### Work order
Copy out the news report on the UK review of young people not in education, employment or training word for word, from its headline to its final sentence.

### Source passage
■ ■ ■ ■

Landmark Review Warns UK Risks Creating ‘Lost Generation’ Of Unemployed Young People

Britain faces the prospect of a “lost generation” of young people as spending on benefits for the under-25s vastly outstrips investment in employment support, a major review has warned.

Alan Milburn, the Blair-era health secretary, is set to publish his review into young Neets — people not in education, employment or training — on Thursday.

The review warns that the country faces a “generational fault line” unless it confronts what Milburn describes as a whole-system failure in tackling youth inactivity.

The number of Neets currently stands at 957,000 and could reach 1.25 million within five years if the crisis is left unaddressed, according to the review’s findings.

For every £1 the Department for Work and Pensions spends on employment support for young people, around £25 is spent on benefits, the review found.

Milburn said this ratio reflected a welfare state “exacerbating inactivity” rather than building the capability needed to get young people into work.

He called for a wholesale shift to what he described as a “working state,” arguing that new programmes layered on top of a broken system could not work.

“We are at risk of a lost generation,” he is expected to say at the launch of the report on Thursday.

“The first rung of the career ladder has thinned. For too many young people it is now simply out of reach. That places them in a hopeless Catch-22 where employers ask for work experience but the opportunities for young people to gain it have narrowed or gone.”

The review flatly rejected the idea that young people are unwilling to work, with 84 per cent of Neets surveyed saying they wanted a job or training.

■ ■ ■ ■

### Input data
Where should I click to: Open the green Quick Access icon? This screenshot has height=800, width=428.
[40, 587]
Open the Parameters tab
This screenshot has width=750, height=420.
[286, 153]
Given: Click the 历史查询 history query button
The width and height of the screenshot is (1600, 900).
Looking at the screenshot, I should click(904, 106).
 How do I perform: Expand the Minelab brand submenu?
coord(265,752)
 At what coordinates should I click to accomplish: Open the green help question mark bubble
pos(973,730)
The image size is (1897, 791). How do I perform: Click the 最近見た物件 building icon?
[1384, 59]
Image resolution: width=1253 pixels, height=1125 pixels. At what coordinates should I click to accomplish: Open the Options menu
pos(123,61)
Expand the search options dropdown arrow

■ ■ ■ ■

### Reply
Landmark Review Warns UK Risks Creating ‘Lost Generation’ Of Unemployed Young People

Britain faces the prospect of a “lost generation” of young people as spending on benefits for the under-25s vastly outstrips investment in employment support, a major review has warned.

Alan Milburn, the Blair-era health secretary, is set to publish his review into young Neets — people not in education, employment or training — on Thursday.

The review warns that the country faces a “generational fault line” unless it confronts what Milburn describes as a whole-system failure in tackling youth inactivity.

The number of Neets currently stands at 957,000 and could reach 1.25 million within five years if the crisis is left unaddressed, according to the review’s findings.

For every £1 the Department for Work and Pensions spends on employment support for young people, around £25 is spent on benefits, the review found.

Milburn said this ratio reflected a welfare state “exacerbating inactivity” rather than building the capability needed to get young people into work.

He called for a wholesale shift to what he described as a “working state,” arguing that new programmes layered on top of a broken system could not work.

“We are at risk of a lost generation,” he is expected to say at the launch of the report on Thursday.

“The first rung of the career ladder has thinned. For too many young people it is now simply out of reach. That places them in a hopeless Catch-22 where employers ask for work experience but the opportunities for young people to gain it have narrowed or gone.”

The review flatly rejected the idea that young people are unwilling to work, with 84 per cent of Neets surveyed saying they wanted a job or training.